As per my understanding, distrib=false will be added in select query to
restrict the document selection to particular shard. But how should i route
the documents to only particular shard, is still my need.

Thanks
Hemanth



--
Sent from: http://lucene.472066.n3.nabble.com/Solr-User-f472068.html

Re: indexing data to solrcloud with "implicit" is not distributing across cluster.

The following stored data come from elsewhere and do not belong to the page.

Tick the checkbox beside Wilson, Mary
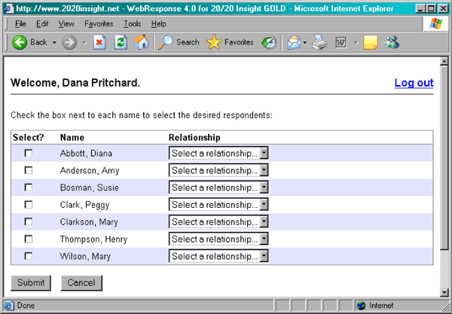 click(x=29, y=256)
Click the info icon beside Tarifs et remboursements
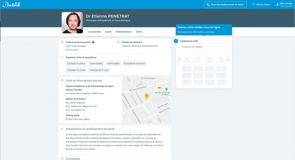Image resolution: width=295 pixels, height=160 pixels. pyautogui.click(x=93, y=42)

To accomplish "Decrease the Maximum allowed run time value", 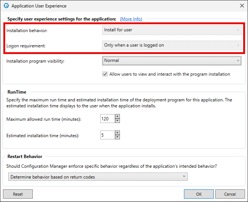I will [x=117, y=121].
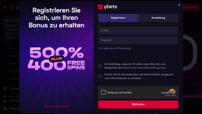Click the Bonus von Ybets link

[x=56, y=106]

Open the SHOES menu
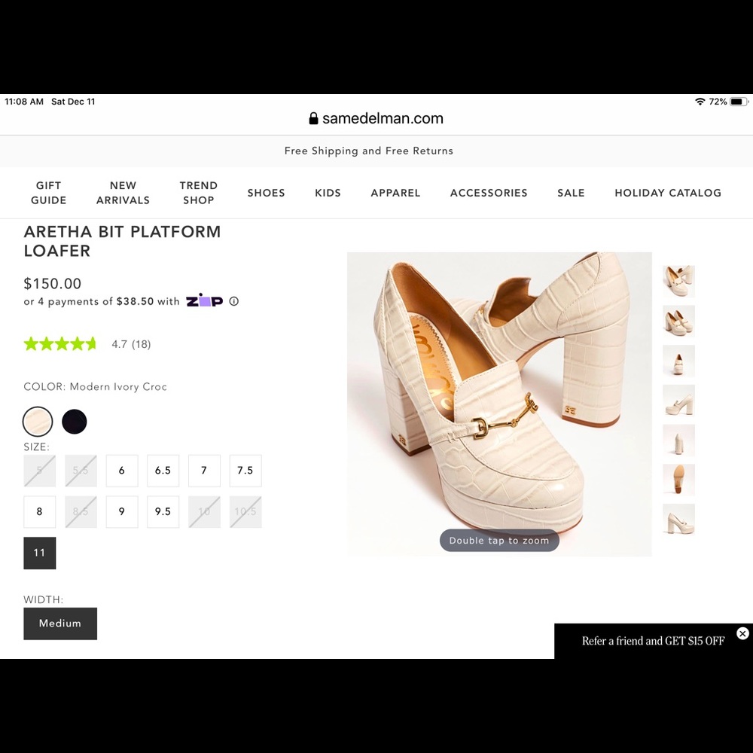pos(266,193)
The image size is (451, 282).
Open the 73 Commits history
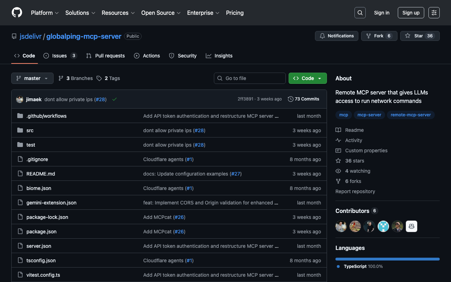[x=303, y=99]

Posted by Erick Erickson <er...@gmail.com>.
I suspect that when you create your collections, somehow you're not
doing it like you expect.

The red flag is:

I tried creating a collection with compositeId routing which
created shard1,shard2,shard3 , but when I indexed , all the documents went
to one shard only

This simply shouldn't be happening. What is your evidence that all the docs went
to one shard? You can tell by adding &distrib=false to your query and
sending it to
particular core, something like:

solr_server/solr/collection1_shard1_replica1/query?q=*:*&distrib=false.

Best,
Erick

On Mon, Dec 25, 2017 at 4:15 AM, hemanth <k....@gmail.com> wrote:
> Hi Erik,
> Thanks for your reply. I have no issues of using either Implicit or
> Composite routing but I want to insert the documents to a particular shard,
> so that when I want to query the data , I can hit a particular shard, which
> gives me the results in lesser time as it hits only particular shard. So,
> for eg: I am creating a collection with status as Active, Inactive and
> Terminated. Let me think that my data at present is equally distributed ,
> i.e Active 400 records, Inactive 300 records and Terminated also 300
> records. I tried creating a collection with compositeId routing which
> created shard1,shard2,shard3 , but when I indexed , all the documents went
> to one shard only. I also created a collection with Implicit routing
> mechanism with Active,Inactive and Terminated shard with routing key as
> status. When I indexed the documents , again all went to single shard. I
> want to route the documents based on some input value (with out based on the
> hash value of the field , I specified, because both values may always lead
> to same hash value and may point to store in same shard).  So , Please let
> me know, how to route the documents to a particular shard based on composite
> id or implicit mechanism, by using one of the existing field value or
> extracting the content of the field before ! parameter. eg: if my field
> value is "Active!otherfieldvalue" should go to Active shard and if my field
> value is  "Inactive!othercontent" should go to Inactive shard.
>
> Thanks
> Hemanth
>
> -Happy Christmas
>
>
>
> --
> Sent from: http://lucene.472066.n3.nabble.com/Solr-User-f472068.html

Re: indexing data to solrcloud with "implicit" is not distributing across cluster.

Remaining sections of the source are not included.